對於科爾德茨基院長的這一舉動,安德斯·埃裡克鬆不氣也不惱,他平靜地接過聖餅就準備離開。
“等一下!”
這時候,一個聲音叫住了他。
安德斯·埃裡克鬆回過了頭。他見從科爾德茨基院長的身後走出了一位女子。
“小姐,有什麼我能爲你效勞的嗎?”安德斯·埃裡克鬆問道。
“我是娜塔莉·基什卡。安德斯·埃裡克鬆將軍,我想請問您一個問題,也請您如實的回答我。”娜塔莉說道。
“只要不涉及我軍的機密,我一定知無不言言無不盡。”安德斯·埃裡克鬆說道。
娜塔莉咬了咬牙,她好像下了很大地決心似地問道:“十五天前,我們曾經派人炸燬了你們的巨炮。作爲軍人,安德斯·埃裡克鬆將軍,我想知道那兩位勇士是否被你們俘虜了,抑或他們已經犧牲了。”
說完,娜塔莉閉上了眼睛。她害怕安德斯·埃裡克鬆說出殘忍的話,可又抱着那麼一絲希望。
沒想到安德斯·埃裡克鬆卻顯得更驚訝:“我們並沒有抓到叛徒彼得和你們的人。他們很狡猾,竟然沒有逃向修道院的方向而是從軍營的北面逃出了。”

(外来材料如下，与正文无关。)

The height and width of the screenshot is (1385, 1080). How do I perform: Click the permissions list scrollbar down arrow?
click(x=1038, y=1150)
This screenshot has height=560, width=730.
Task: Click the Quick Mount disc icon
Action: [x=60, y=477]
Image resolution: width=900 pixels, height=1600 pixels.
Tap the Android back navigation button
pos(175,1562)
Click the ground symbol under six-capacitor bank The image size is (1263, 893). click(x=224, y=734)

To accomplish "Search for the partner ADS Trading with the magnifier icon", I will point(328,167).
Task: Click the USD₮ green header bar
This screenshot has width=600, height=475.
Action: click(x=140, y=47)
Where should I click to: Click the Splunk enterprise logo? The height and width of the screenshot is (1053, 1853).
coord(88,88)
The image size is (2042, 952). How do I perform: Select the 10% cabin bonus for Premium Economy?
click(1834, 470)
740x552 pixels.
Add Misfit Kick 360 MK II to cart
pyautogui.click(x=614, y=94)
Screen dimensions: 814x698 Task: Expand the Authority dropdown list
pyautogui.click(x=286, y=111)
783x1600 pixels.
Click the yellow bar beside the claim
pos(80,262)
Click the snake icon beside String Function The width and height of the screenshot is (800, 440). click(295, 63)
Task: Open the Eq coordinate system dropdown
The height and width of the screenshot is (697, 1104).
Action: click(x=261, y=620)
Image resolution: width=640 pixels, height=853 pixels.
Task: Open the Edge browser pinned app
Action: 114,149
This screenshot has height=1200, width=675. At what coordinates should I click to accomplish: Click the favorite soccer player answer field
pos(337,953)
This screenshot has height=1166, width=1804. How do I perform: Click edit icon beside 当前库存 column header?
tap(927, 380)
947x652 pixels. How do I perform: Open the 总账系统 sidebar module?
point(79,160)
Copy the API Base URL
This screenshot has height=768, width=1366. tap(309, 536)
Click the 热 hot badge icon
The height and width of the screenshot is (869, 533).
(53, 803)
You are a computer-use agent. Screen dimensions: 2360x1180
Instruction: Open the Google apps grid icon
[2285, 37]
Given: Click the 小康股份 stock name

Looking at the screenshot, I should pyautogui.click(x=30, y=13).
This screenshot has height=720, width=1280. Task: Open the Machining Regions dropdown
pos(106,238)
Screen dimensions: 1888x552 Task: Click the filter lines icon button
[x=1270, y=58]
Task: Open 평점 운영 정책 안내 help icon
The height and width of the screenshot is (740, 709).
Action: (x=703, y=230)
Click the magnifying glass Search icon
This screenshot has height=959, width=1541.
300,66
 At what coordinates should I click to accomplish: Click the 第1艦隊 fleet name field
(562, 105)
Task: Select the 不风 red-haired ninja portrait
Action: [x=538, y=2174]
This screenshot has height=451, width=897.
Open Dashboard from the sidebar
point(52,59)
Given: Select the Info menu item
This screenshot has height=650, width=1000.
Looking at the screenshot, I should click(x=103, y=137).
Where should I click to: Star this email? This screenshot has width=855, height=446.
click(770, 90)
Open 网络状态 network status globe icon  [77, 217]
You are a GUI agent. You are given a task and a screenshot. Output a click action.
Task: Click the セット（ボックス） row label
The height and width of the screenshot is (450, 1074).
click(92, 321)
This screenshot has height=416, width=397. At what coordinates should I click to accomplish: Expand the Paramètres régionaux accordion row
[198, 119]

安德斯·埃裡克鬆的話表明徹辰和彼得都沒有死,他們逃了出來,只不過沒有回到修道院。這不禁令衆人喜出望外。斯帕索庫科茨基神父甚至激動的哭了起來。
“如果那兩人回來,請代我向他們致敬。雖然他們的成功很大程度上是因爲我們的疏忽,可他們的勇氣和犧牲精神也是極爲關鍵的。作爲軍人,我敬佩他們。”安德斯·埃裡克鬆說道。
安德斯·埃裡克鬆走後,修道院陷入了更大的歡騰。所有人都爲徹辰的死裡逃生而歡呼不已。
等衆人都歡呼的累了,科爾德茨基院長做了個示意大家安靜的手勢。
所有人中,只有科爾德茨基院長還保留着冷靜。院長大聲說道:“上帝保佑我們的英雄死裡逃生,我也和大家一樣的高興。可是諸位,請別忘了還有三天,瑞典人還有三天才會最終的撤退。這三天我們一定要繼續保持小心謹慎,阿爾維德·維登貝格很狡猾,他是不會放棄這最後的三天的。”
科爾德茨基院長的話提醒了衆人,而事實也的確如院長所說。接下來的兩天,瑞典軍隊發動了最爲猛烈的進攻,而修道院也以最頑強地姿態將瑞典人擋了回去。
到了第三天,守衛城牆的衛士透過蒙蒙地冬霧隱隱約約看見瑞典人開始拔營了。他們趕忙叫來勒科爾德茨基院長。
院長帶着娜塔莉和斯帕索庫科茨基等人登上了城牆。瑞典人已經開始燒燬了搬不走的物資,他們的馬車拖着火炮朝着來的方向駛去,一隊一隊的瑞典士兵扛着長槍和火槍垂頭喪氣的離開。
在這裡,他們除了死亡和失敗,什麼也沒得到。
“歡呼吧,盡情地歡呼吧!我們勝利了。”科爾德茨基院長大聲宣佈道。